= Directions =
Beginning with the line that contains "Image resolution: width=354", repeat each line exactly through the end of the listing below. Pictures stay out.
##############################
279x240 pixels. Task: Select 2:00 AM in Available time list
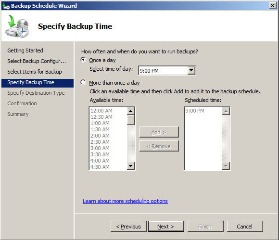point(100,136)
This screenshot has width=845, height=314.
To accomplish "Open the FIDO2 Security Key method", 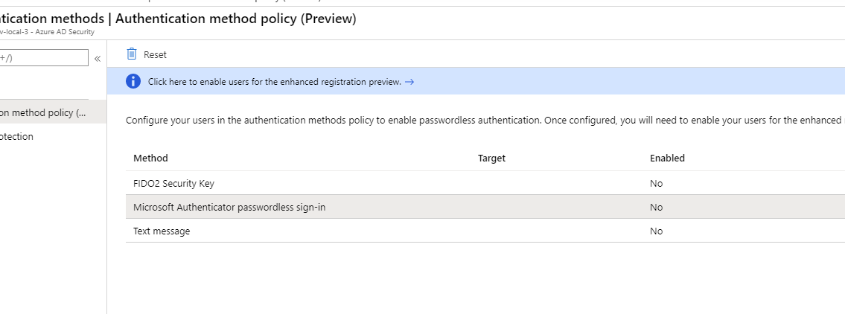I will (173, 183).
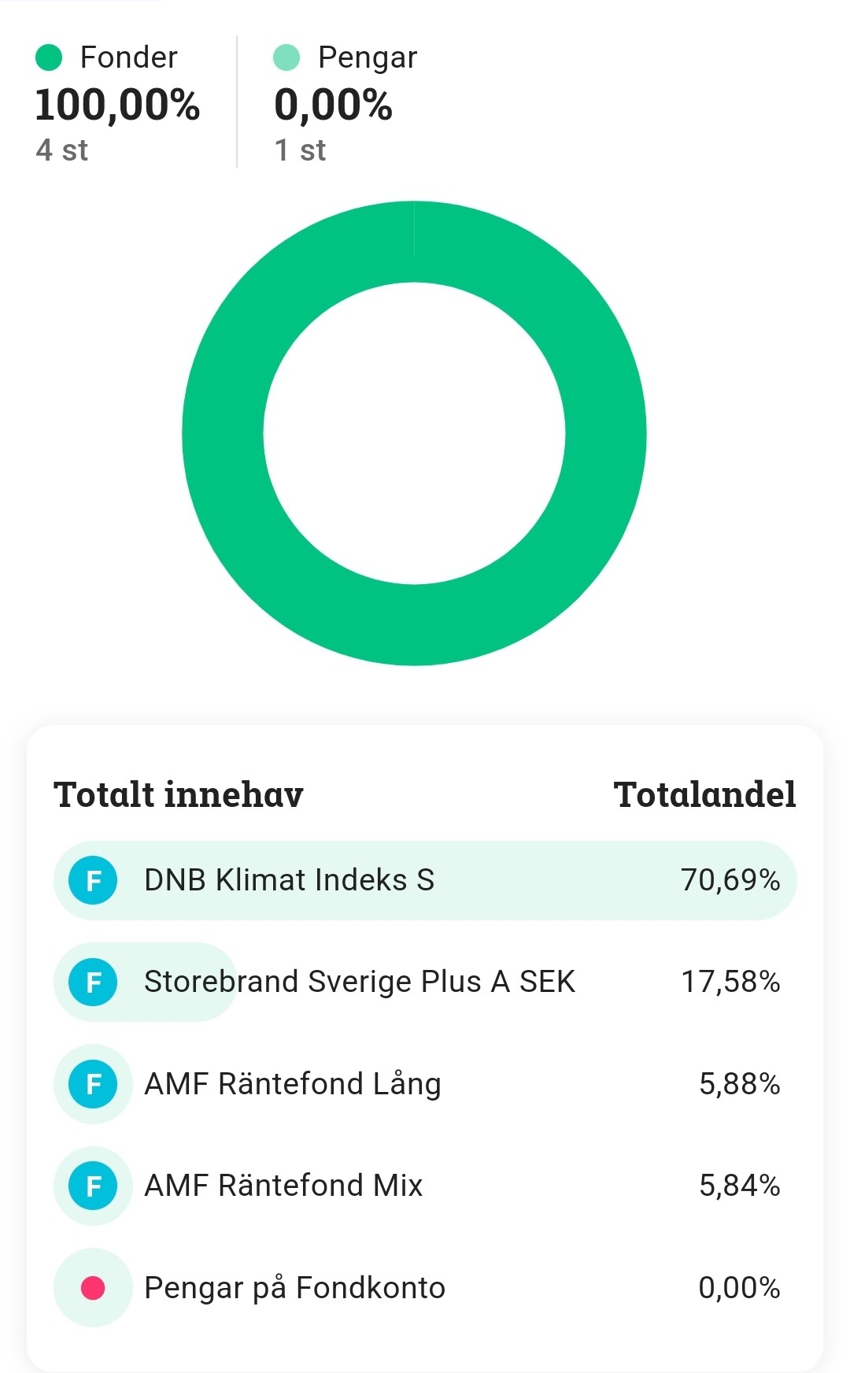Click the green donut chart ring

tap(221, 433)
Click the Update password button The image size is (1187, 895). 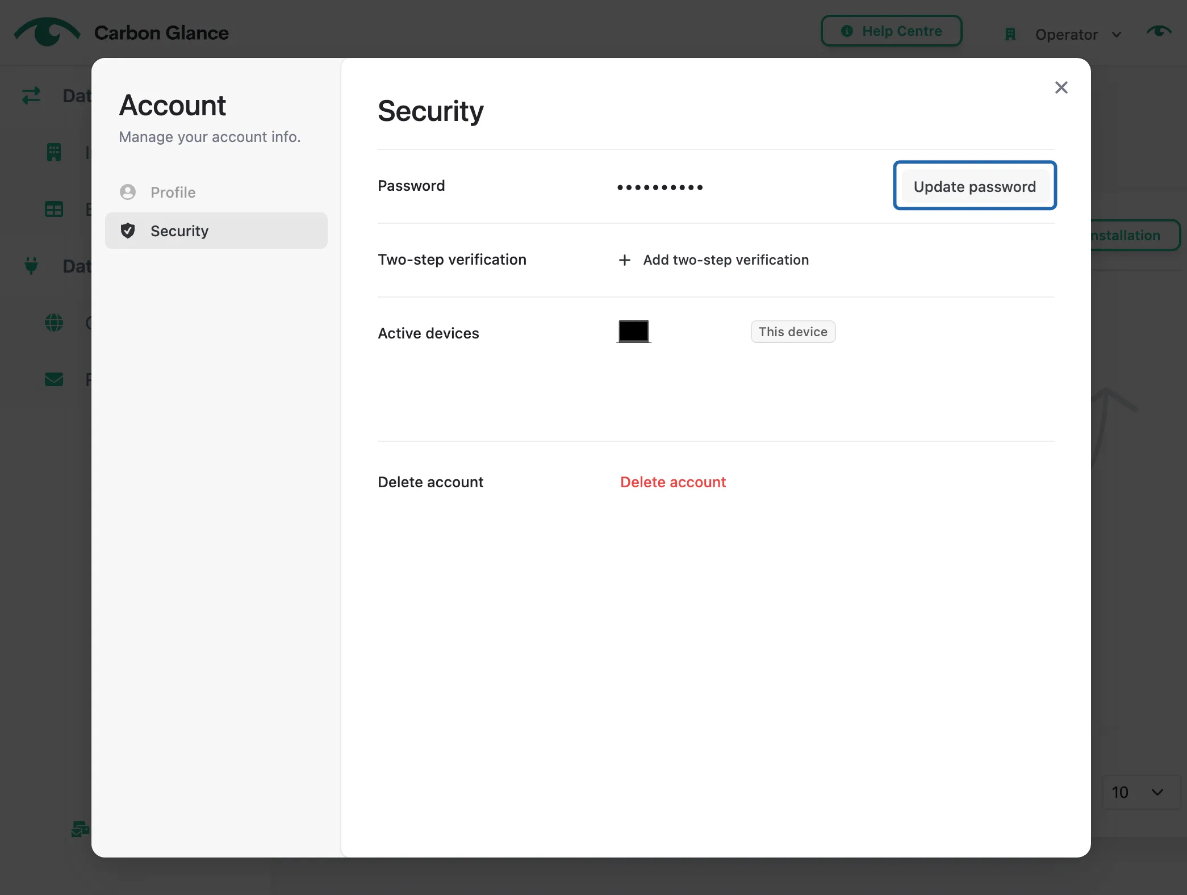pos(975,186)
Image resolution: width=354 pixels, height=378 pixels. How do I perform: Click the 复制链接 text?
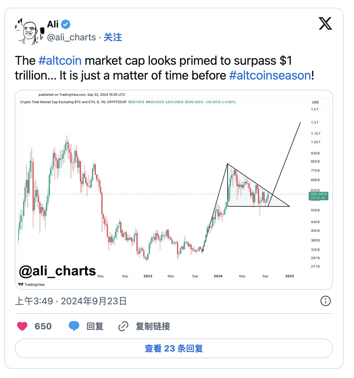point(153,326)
##############################
= Solution to the problem =
Image resolution: width=354 pixels, height=378 pixels. How do I perform: Click the 复制链接 text?
point(153,326)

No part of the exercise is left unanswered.